More complicated to express in its entirety, but no more difficult to explain conceptually: flow in from the outside of the board. Taflmen belonging to the surrounding side stop the flow. If the flow reaches any taflman belonging to the allegedly surrounded side, then the allegedly surrounded side is, indeed, not surrounded. This evaluation runs in a much better amount of time:

O(b^2)

Astute readers might note that, since the board dimension is never any larger than 19 at the worst, the difference between a square and a cube in the worst-case runtime isn’t all that vast. Remember, though, that we need to check to see whether every generated node is an encirclement victory, since an encirclement victory is ephemeral—the next move might change it. Running a slightly less efficient search several hundred thousand to several million times is not good for performance.

I found another pain point in the new taflman representation. The new, array-based board representation is the canonical representation of a state, so to find a taflman in that state, the most obvious move is to look through the whole board for a taflman matching the right description.

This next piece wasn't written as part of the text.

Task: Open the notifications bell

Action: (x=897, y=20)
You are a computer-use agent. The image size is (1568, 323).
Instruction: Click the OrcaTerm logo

Same deal as with encirclement detection—a small difference in absolute speed makes for a huge difference in overall time over (in this case) a few tens of millions of invocations. I fixed this with a hash table, which maps the 16-bit representation of a taflman to its location on the board. The position table is updated as taflmen move, or are captured, and copied from state to state so that it need be created only once. Hashing unique numbers (as taflmen representations are) is altogether trivial, and Java’s standard HashMap type provides a method for accessing not only the value for a given key, but also a set of keys and a set of values. The set of keys is particularly useful. Since it’s a canonical list of the taflmen present in the game, it saves a good bit of time against looping over the whole of the board when I need to filter the list of taflmen in some way.

Those are all small potatoes, though, next to some major algorithmic improvements. When we last left OpenTafl, the search algorithm was straight minimax: that is, the attacking player is the ‘max’ player, looking for board states with positive evaluations, and the defending player is the ‘min’ player, looking for the opposite. Minimax searches the entire game tree.

Let’s look at an example, a tree of depth 3 with max to play and a branching factor of 3, for 9 leaf nodes. The leaf nodes have values of 7, 8, and 9; 4, 5, and 6; and 12, 2, and 3. We can express the minimax perspective on this tree mathematically:

max(min(7,8,9), min(4, 5, 6), min(12, 2, 3))

That is to say, max makes the move which gives min the least good best response. Remember, though, that we search the tree depth-first, which means that in the formula above, we move from left to right. This leaves us with some room for cleverness.

Consider this:

max(min(7,8,9), min(4, x, y), min(12, 2, z))

Does it matter what the numbers at x, y, and z are? No: by that time, we’ve already established that the subtrees in which they appear (with best possible values 4 and 2) are worse than the first subtree (with known value 7). Therefore, we can stop exploring those subtrees. This is known as ‘pruning’.

Pruning is good, because, when done correctly, it saves us work without dropping good moves. Alpha-beta pruning, the kind described above, is known to produce identical results to minimax, and, in the ideal case, can search twice as deep. (So far, it’s only given me one extra ply, though; the case isn’t quite ideal enough for more.) Other kinds of pruning may find their way in later, and will take some more careful thinking to avoid pruning away potentially good branches.

What is the ideal case, then? We want to explore the best moves first. A cursory examination of the example case above provides the reasoning. If we explore the subtrees in opposite order, we can do no pruning, and we get no speedup. This presents us with a chicken-and-egg problem: if we could easily and programmatically determine which moves are good, we wouldn’t need to bother with variants on full-tree search at all.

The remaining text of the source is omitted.